→ **Task description**
Your reply must hold the lines from the one containing "Privacitat i Cookies (472, 2563)" to the end of the entries, copied exactly, with pictures excluded.

→ **Dataset entries**
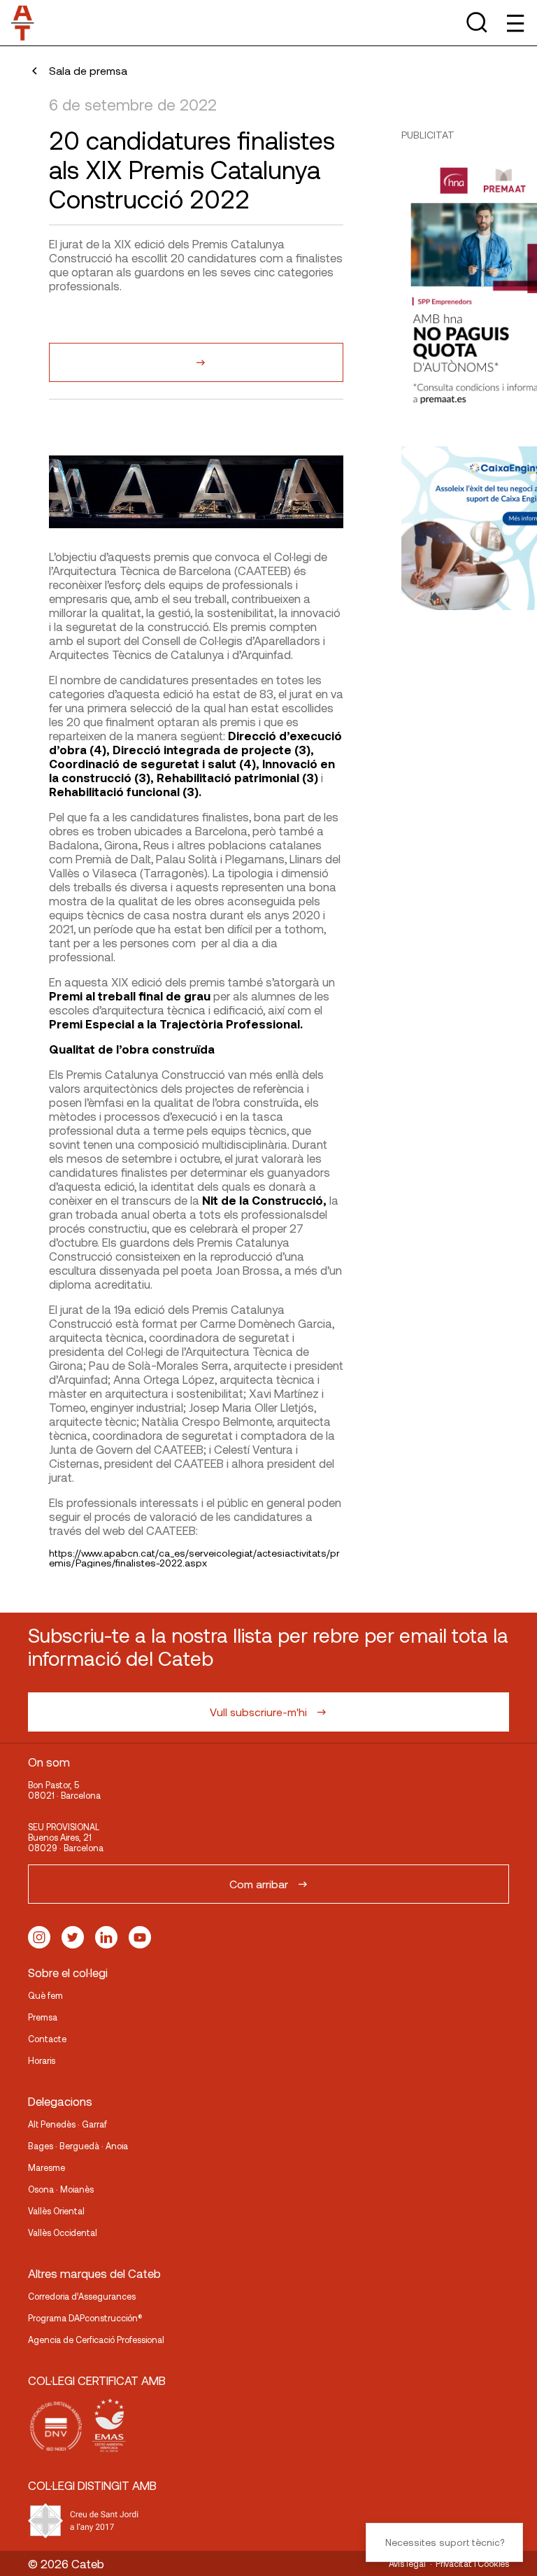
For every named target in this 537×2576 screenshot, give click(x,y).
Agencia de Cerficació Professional (96, 2339)
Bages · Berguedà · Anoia (78, 2146)
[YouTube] (140, 1937)
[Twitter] (73, 1937)
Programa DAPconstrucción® (85, 2318)
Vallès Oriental (56, 2211)
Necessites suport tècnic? (444, 2542)
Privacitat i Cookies (472, 2563)
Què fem (45, 1995)
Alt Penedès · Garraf (67, 2124)
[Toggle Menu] (514, 23)
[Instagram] (39, 1937)
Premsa (42, 2017)
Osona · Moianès (61, 2189)
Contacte (47, 2039)
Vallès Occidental (62, 2232)
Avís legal (407, 2563)
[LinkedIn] (106, 1937)
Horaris (41, 2060)
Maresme (46, 2167)
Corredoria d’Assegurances (82, 2296)
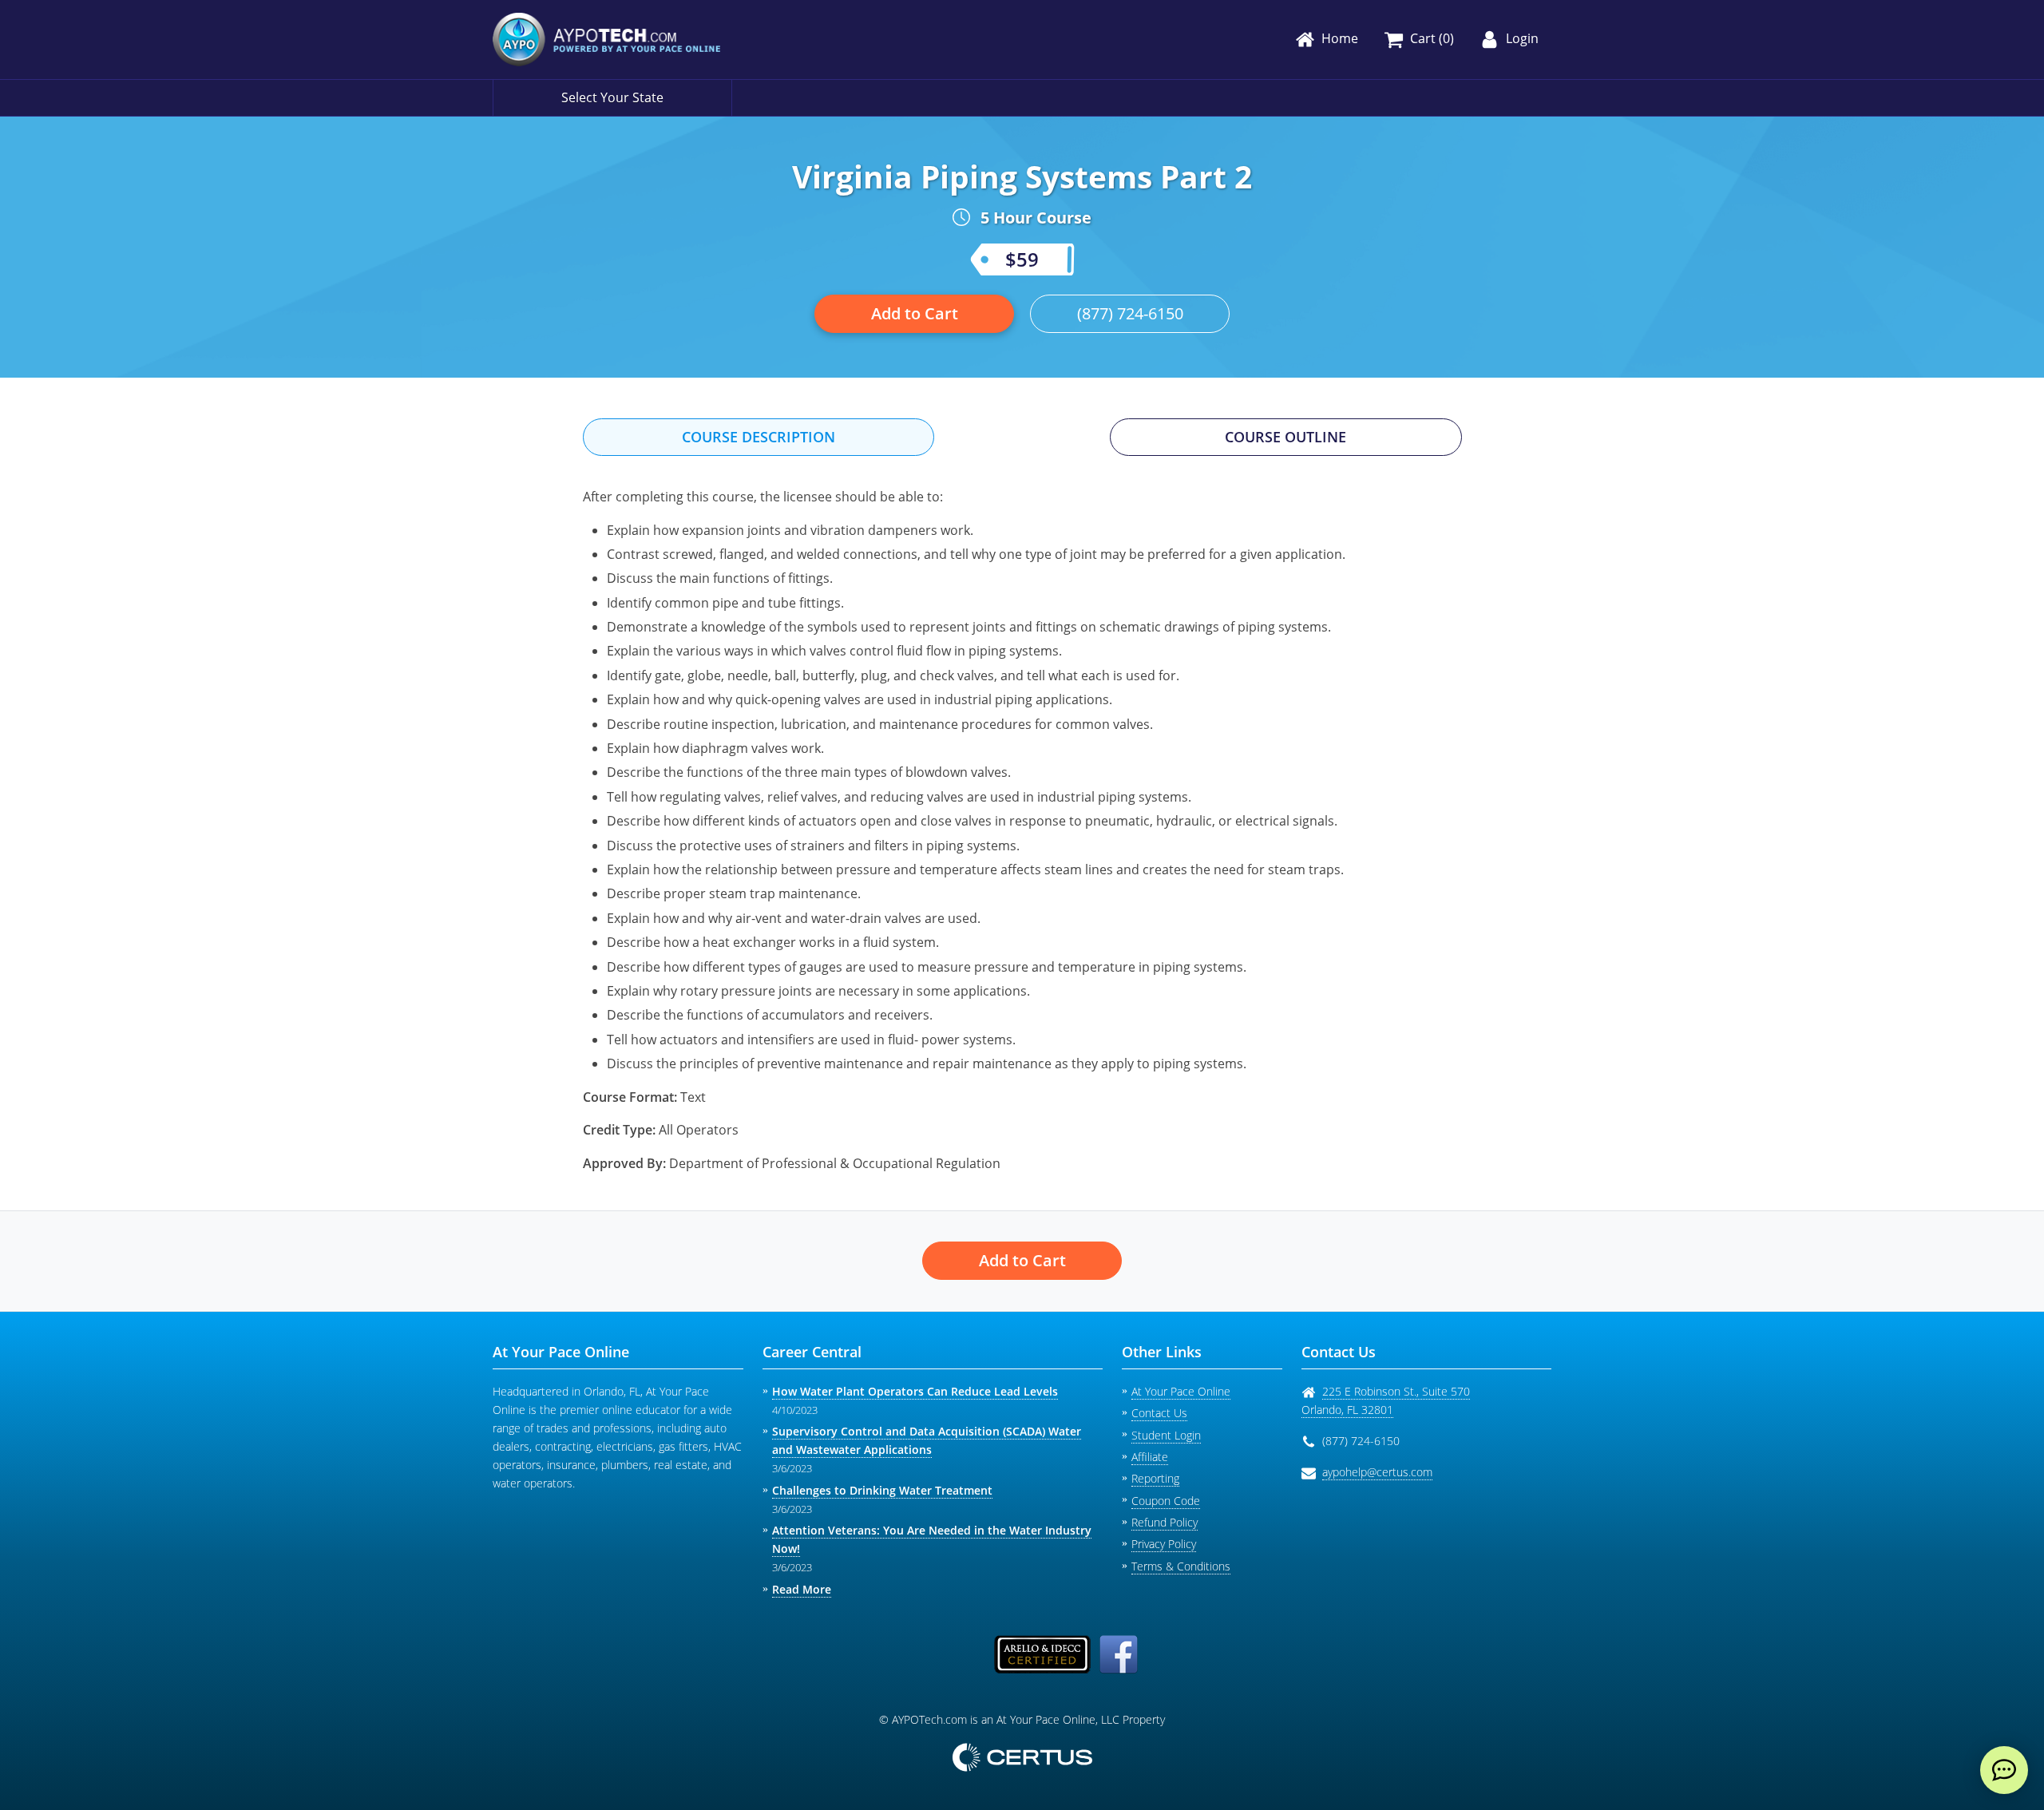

→ **Output below**
Privacitat i Cookies (472, 2563)
Què fem (45, 1995)
Alt Penedès · Garraf (67, 2124)
[Toggle Menu] (514, 23)
[Instagram] (39, 1937)
Premsa (42, 2017)
Osona · Moianès (61, 2189)
Contacte (47, 2039)
Vallès Occidental (62, 2232)
Avís legal (407, 2563)
[LinkedIn] (106, 1937)
Horaris (41, 2060)
Maresme (46, 2167)
Corredoria d’Assegurances (82, 2296)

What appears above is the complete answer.